En 1944, débordé par les accouchements, le camp se dote d'une "Kinderzimmer", une pièce dédiée aux nourrissons où les bébés s'entassent parfois à quarante dans des conditions totalement insalubres : pas d'hygiène, des rats qui viennent mordre les bébés, pas de lait.
"Un physique et un moral d'acier"
"Je constate que la plupart des femmes qui ont eu la chance de revenir avaient un physique et un moral d'acier", poursuit Guy. Fin avril, quelques jours avant la libération du camp, sa mère et 600 Françaises sont récupérées par la Croix-Rouge suédoise.
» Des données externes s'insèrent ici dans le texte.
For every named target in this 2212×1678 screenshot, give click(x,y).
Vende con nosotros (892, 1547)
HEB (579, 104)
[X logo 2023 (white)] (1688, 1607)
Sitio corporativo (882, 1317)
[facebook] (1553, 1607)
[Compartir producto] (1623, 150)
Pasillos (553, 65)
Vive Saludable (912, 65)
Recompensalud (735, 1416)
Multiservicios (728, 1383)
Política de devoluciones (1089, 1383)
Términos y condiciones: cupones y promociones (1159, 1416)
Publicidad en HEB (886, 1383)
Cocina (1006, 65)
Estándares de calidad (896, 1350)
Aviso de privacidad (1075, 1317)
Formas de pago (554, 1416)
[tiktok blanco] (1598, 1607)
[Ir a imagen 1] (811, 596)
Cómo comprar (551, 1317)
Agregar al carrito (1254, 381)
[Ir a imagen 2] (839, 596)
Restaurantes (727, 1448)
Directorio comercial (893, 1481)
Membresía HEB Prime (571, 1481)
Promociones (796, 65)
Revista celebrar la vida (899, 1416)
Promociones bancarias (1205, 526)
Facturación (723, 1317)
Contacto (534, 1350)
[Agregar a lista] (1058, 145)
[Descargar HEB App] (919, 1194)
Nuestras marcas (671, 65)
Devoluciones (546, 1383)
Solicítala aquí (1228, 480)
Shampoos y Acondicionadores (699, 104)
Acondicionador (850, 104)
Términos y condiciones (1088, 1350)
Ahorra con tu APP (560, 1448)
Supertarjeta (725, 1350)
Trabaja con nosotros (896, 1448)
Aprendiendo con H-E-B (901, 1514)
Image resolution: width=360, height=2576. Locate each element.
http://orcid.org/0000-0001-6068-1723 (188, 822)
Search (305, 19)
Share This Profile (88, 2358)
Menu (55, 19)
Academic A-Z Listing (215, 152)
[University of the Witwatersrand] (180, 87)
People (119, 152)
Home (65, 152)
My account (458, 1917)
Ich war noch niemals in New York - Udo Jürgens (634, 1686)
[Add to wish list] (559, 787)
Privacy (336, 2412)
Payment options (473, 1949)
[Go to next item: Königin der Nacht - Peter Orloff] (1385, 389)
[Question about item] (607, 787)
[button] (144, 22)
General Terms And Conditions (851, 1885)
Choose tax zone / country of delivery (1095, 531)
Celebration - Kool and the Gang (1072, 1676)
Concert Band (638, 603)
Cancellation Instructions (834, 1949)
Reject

Guy, emmailloté est caché dans un sac de toile pour sortir du camp. Sa mère ne lui en parlera réellement qu'à la fin de sa vie à l'âge 95 ans, dans les années 2010. Guy, 80 ans aujourd'hui, lui s'est construit en reconstituant les pièces du puzzle de son côté.
"Ravensbrück m'a toujours donné l'esprit rebelle", notamment dans son travail en tant que formateur de fonctionnaires, d'après Guy. "Ma manière de gérer, c'était de dire à tout fonctionnaire qu'il avait le droit de désobéir", dit-il. Et le devoir de parler : Guy se rend dans les écoles désormais où il répète son histoire, inlassablement, pour éviter qu'elle ne se reproduise.